Journalistic nonsense on Amstetten children's speech
The first report I have seen concerning the language skills of the imprisoned children involved in the horror story coming out of Amstetten, this Daily Telegraph story by Nick Allen [hat tip: Matt Austin], is headlined Dungeon children speak in animal language. I suppose we should have expected it: the usual headline-writers' nonsense. Animals do not have language, and these children do not communicate like animals. The story says:
Stefan Fritzl, 18, and his brother Felix, five, learned to talk by watching a television in the dungeon where they were held with their mother Elisabeth Fritzl, 42. But their form of communication is only partly intelligible to Austrian police officers.

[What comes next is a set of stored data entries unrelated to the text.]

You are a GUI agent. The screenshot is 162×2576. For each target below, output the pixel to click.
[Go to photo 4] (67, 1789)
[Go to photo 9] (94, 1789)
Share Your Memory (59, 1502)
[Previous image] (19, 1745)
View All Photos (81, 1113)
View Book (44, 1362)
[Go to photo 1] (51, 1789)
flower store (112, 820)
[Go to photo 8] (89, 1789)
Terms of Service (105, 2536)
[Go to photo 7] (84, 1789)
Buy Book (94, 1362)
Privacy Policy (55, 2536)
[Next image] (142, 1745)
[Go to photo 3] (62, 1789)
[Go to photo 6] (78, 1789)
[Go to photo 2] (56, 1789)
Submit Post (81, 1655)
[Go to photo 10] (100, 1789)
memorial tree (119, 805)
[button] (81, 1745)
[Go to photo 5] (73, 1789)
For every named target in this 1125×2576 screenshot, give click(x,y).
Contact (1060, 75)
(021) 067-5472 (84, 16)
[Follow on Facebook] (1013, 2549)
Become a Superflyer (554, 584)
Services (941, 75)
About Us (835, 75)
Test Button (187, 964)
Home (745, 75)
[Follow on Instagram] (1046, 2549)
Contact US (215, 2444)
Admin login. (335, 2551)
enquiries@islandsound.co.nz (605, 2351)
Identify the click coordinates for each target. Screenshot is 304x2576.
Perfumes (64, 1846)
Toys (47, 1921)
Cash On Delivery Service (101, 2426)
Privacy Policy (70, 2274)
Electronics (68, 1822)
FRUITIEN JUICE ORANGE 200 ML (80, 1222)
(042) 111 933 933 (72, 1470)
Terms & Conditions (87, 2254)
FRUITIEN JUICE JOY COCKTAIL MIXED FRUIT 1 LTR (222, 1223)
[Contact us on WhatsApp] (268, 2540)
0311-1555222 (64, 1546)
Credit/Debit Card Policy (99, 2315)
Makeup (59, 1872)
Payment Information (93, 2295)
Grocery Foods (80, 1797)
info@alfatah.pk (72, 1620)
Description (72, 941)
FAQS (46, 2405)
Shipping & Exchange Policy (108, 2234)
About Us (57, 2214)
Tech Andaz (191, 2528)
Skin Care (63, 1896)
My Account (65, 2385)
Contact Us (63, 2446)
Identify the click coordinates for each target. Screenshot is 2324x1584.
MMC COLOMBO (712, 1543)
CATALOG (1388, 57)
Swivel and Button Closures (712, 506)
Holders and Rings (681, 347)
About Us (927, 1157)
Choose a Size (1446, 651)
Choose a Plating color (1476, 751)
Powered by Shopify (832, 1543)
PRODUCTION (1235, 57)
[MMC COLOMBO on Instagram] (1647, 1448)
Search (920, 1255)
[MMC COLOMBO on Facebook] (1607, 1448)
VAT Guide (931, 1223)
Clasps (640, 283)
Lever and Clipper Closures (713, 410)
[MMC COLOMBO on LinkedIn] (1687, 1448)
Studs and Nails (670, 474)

Police chief Leopold Etz, 50, who has met the two boys, said: "It is only half true that they can speak. They communicate with noises that are a mixture of growling and cooing."
"If they want to say something so others understand them as well they have to focus and really concentrate which seems to be extremely exhausting for them."
Being able to say anything at all to other people, however exhausting the process, makes them already quite different from any non-human animal species on earth. And semi-private speech modes used by children with siblings (e.g., identical twins with mostly or only their twin for company) are well known to developmental psycholinguists.
I find the Amstetten story almost unbearably appalling. I am viscerally affected by the story each time I think about it, which is many times each day. A point about reporting on their language seems almost too trivial to make. But perhaps it is worthwhile to say just this much: let us all try to ensure that the terrible psychological damage done to these poor children and their mother by the monster who imprisoned them is not now amplified by the promulgation of sensationalist nonsense likening them to animals.